Task statement. Here are the records. Write out exactly the lines between the one holding "Viewport: 906px width, 588px height." and the one holding "You are a computer-use agent. 616x677 pixels.", inclusive.

Records for processing.

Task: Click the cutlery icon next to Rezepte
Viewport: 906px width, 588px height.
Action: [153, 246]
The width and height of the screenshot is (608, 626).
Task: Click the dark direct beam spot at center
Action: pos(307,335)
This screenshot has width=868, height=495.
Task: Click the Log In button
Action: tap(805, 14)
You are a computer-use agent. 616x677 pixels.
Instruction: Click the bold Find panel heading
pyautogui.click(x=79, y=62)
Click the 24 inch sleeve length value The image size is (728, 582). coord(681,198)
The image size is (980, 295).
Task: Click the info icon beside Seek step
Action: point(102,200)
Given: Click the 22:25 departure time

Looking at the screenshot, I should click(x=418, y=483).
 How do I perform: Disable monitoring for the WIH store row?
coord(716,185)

---

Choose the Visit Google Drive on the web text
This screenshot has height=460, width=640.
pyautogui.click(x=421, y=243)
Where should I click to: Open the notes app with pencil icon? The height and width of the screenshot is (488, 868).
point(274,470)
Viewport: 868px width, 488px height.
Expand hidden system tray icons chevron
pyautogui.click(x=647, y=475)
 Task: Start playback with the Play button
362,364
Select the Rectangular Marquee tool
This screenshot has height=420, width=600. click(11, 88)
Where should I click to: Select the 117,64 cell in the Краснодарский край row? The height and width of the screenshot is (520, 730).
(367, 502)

Exercise output.
Viewport: 906px width, 588px height.
Action: [153, 246]
The width and height of the screenshot is (608, 626).
Task: Click the dark direct beam spot at center
Action: pos(307,335)
This screenshot has width=868, height=495.
Task: Click the Log In button
Action: tap(805, 14)
You are a computer-use agent. 616x677 pixels.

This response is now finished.